Lifestyle may influence caffeine clearance. The most prominent factors are:

  1. Daily coffee consumption, increasing clearance 1.45-fold/L consumed.

  2. Smoking, increasing clearance by between 1.22-fold (for 1–5 cigarettes per day) and 1.72-fold (for >20 cigarettes per day).

  3. Oral contraceptives, reducing clearance by 0.72-fold.

  4. Female sex, reducing clearance by 0.9-fold.3 During pregnancy, the half-life of caffeine increases: by the end of pregnancy, it is 3–4 times longer than in the non-pregnant state.4

How does caffeine act on the brain?

Caffeine acts in the brain as a non-specific potent inhibitor of the actions of A1 and A2A adenosine receptors. This occurs at low caffeine concentrations, that is, a few µmol/L reached after a single cup of coffee. Caffeine activates the release of mainly excitatory transmitters; these are more strongly inhibited by adenosine than inhibitory neurotransmitters.5 Based on studies using knockout mice for A1 and A2A adenosine receptors, it appears that caffeine's blockade of A2A receptors affects on sleep and motor activity, whereas A1 and A2A blockade influences heart rate, body core temperature and oxygen consumption.6

What is a safe daily consumption?

A low dose of caffeine (50–200 mg in one sitting) can have positive effects: increasing alertness and energy, well-being, relaxation, good mood and improved memory. However, high doses of caffeine (400–800 mg in one sitting) may have negative effects: anxiety, nervousness, jitteriness, insomnia, tachycardia and trembling. There is a consensus that the daily ingestion of 300–400 mg caffeine (around 4–5 cups of coffee) does not raise any health concern.5 ,7

Several countries have assessed the safe limits of caffeine consumption. Among the most recent ones, the Belgium Superior Health Council8 based its recommendations on the assessments conducted previously by the Food Standards of Australia and New Zealand, Health Canada and the UK Committee on Toxicity of Chemicals in Food, Consumer Products and the Environment.9–11 The Belgium Superior Health Council considered that a caffeine intake of 5.7 mg/kg per day (400 mg/day for a 70 kg adult) was not linked to adverse effects in relation to general toxicity, altered behaviour, decreased male fertility, cardiovascular or cancer risk. The council recommended a maximum daily intake of caffeine of 2.5 mg/kg for children and adolescents, noting an increased risk of anxiety and altered behaviour beyond this dose, and advised to women of childbearing age not to exceed 200–300 mg per day.12

The very recent European Food Safety Authority13 report on the safety of caffeine considered that “single doses of caffeine up to 200 mg (about 3 mg/kg) from all sources have no safety concerns for the general adult population, even if consumed less than two hours before intense physical exercise under normal environmental conditions. Caffeine intakes from all sources up to 400 mg per day (about 5.7 mg/kg) do not raise safety concerns for adults in the general population, except pregnant women”. In the latter subgroup, they considered that “caffeine intakes from all sources up to 200 mg per day do not raise safety concerns for the fetus”. Finally, “owing to the limited information available for children and adolescents, caffeine intakes derived from acute consumption in adults (3 mg/kg per day) may serve as a basis to derive daily caffeine intakes of no concern”.13

These data are in line with previous reports from the literature that had reached consensus on dose-dependent effects.

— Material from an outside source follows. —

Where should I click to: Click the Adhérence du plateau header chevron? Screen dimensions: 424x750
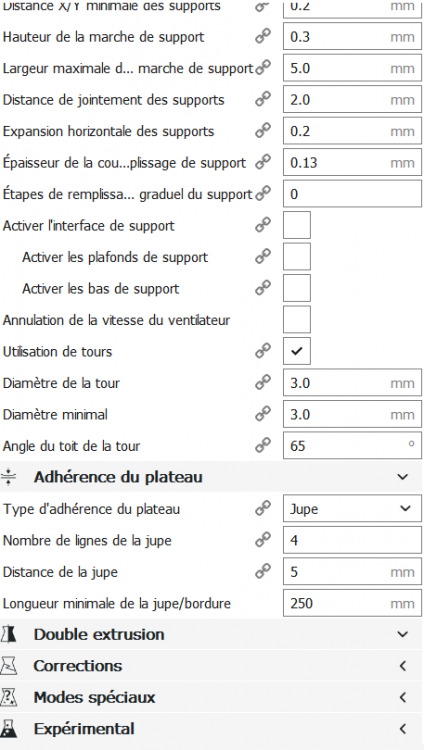coord(403,477)
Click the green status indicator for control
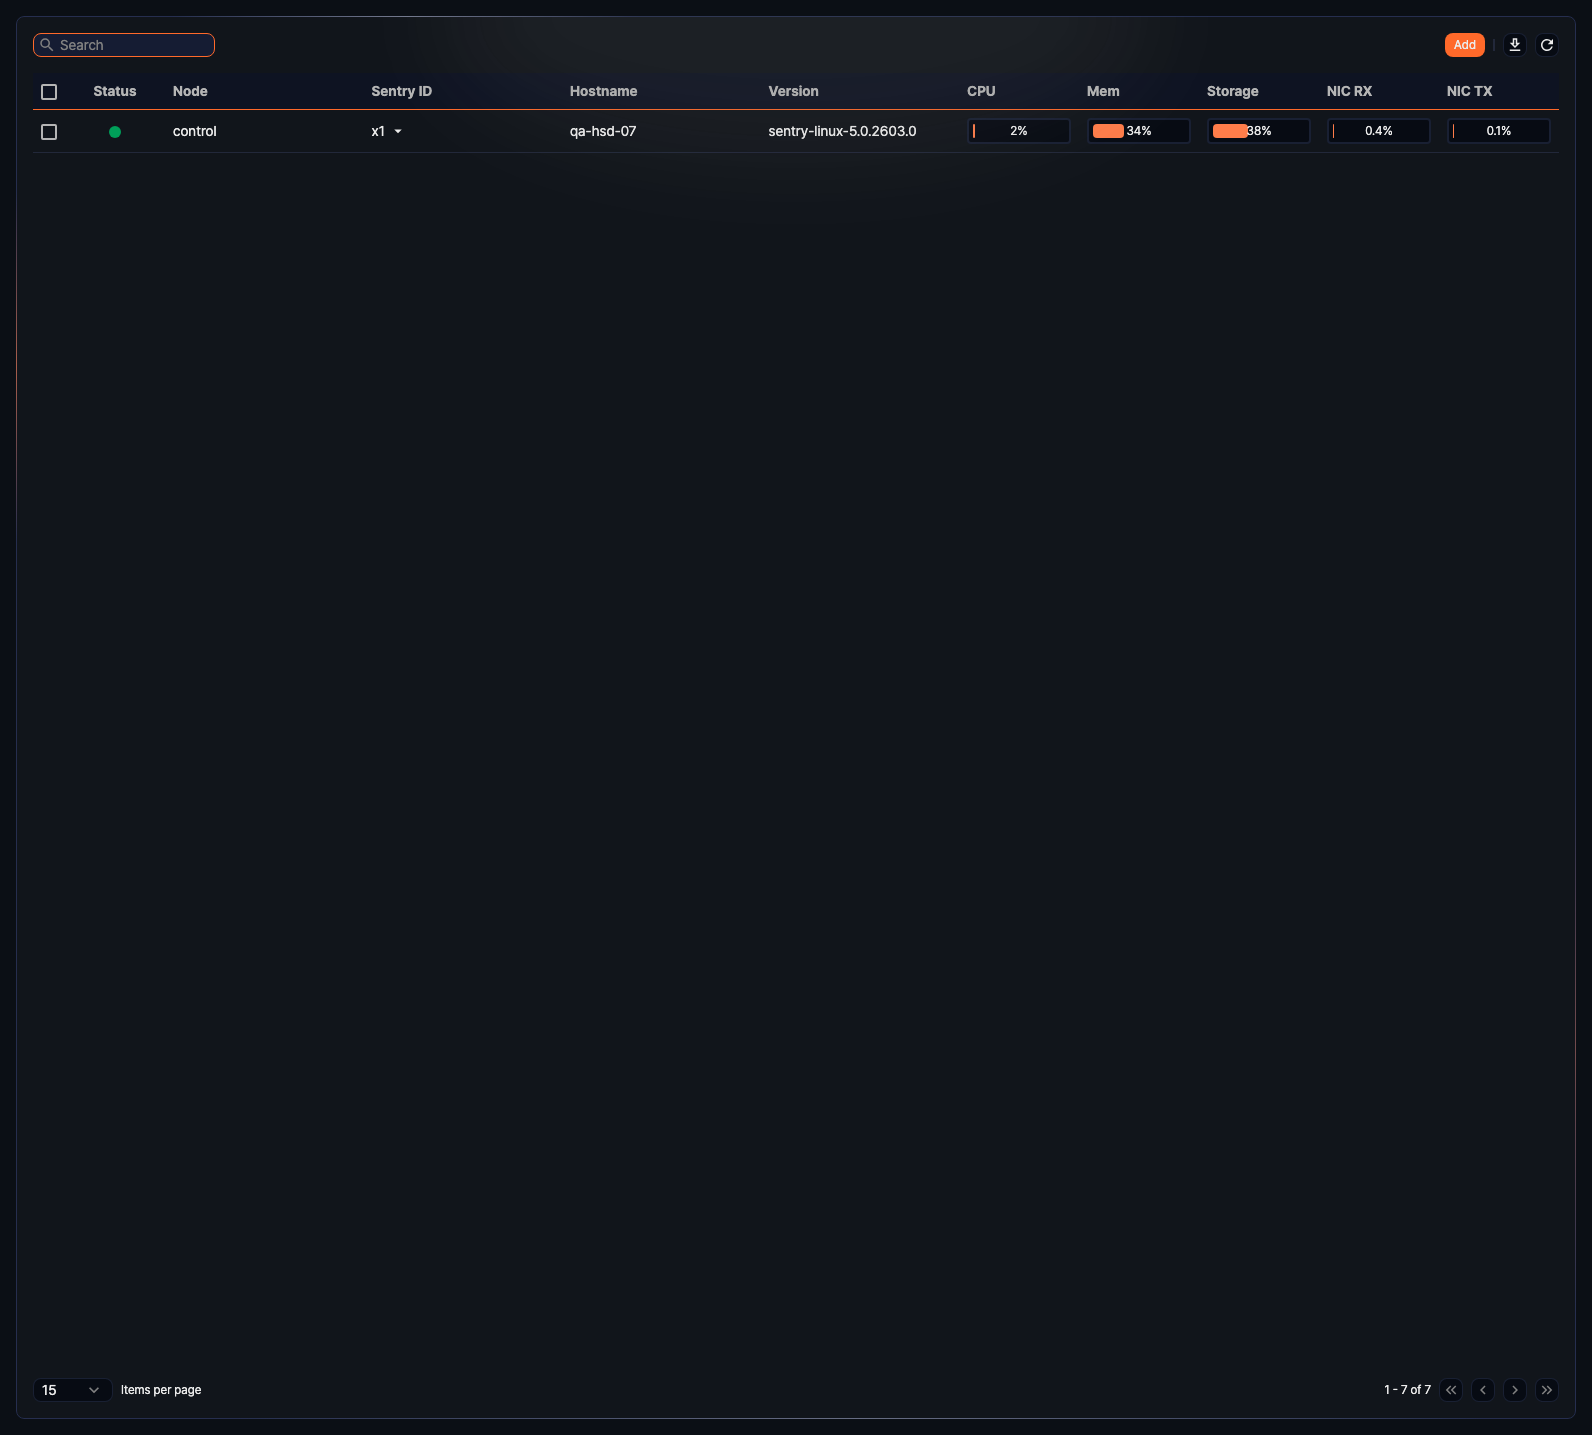 115,132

Effects of caffeine on a healthy brain

Coffee/caffeine, alertness and sleep

Caffeine ingestion is well known to give a dose-dependent increase in energetic arousal, to improve hedonic tone, and to help concentration, mainly by eliminating distractors. Caffeine (75 mg) can shorten reaction time and improve visual attention and sustained attention mainly in long, demanding tasks.14 ,15 It seems particularly effective in improving alertness in situations of reduced arousal, such as the post-lunch attention decline, regular colds, night shift work and driving at night.16 ,17

Caffeine readily affects sleep, and this is the function most sensitive to caffeine. Doses as low as 100 mg (around one single cup of coffee) can prolong sleep latency, shorten total sleep time and prolong light sleep phases while shortening deep sleep. Rapid eye movement (REM) sleep is not much affected.18

These effects clearly depend on caffeine being consumed before going to bed, but even caffeine ingested in the morning may detrimentally affect sleep. For example, 200 mg caffeine (around 2–2½ cups of coffee) in the morning reduces total sleep time by about 10 min, sleep efficiency by about 3% and increases the latency to stage 2 sleep. These effects occur in low consumers but not in habitual ones. There is no age-related difference.18

However, there are clear differences in individual sensitivity to caffeine effects on sleep. Those may be partly linked to the polymorphism of CYP1A2,2 but more importantly, a polymorphism of the brain adenosine A2A receptor (ADORA2A) modulates the susceptibility to subjective and objective effects of caffeine on sleep. In sensitive individuals, insomnia almost doubles with caffeine consumption compared with no caffeine.19

Coffee/caffeine mood and mood disorders

Caffeine in low doses (150–200 mg) has been repeatedly reported to improve mood states. These effects explain why coffee and tea are widely used as breakfast beverages. Its positive effects on mood can be enhanced by the co-consumption of bread and by the presence of blue light (which has positive effects on mood). The effects are more pronounced in the elderly; in addition, non-consumers are influenced by caffeine expectancy (for review, see ref. 20).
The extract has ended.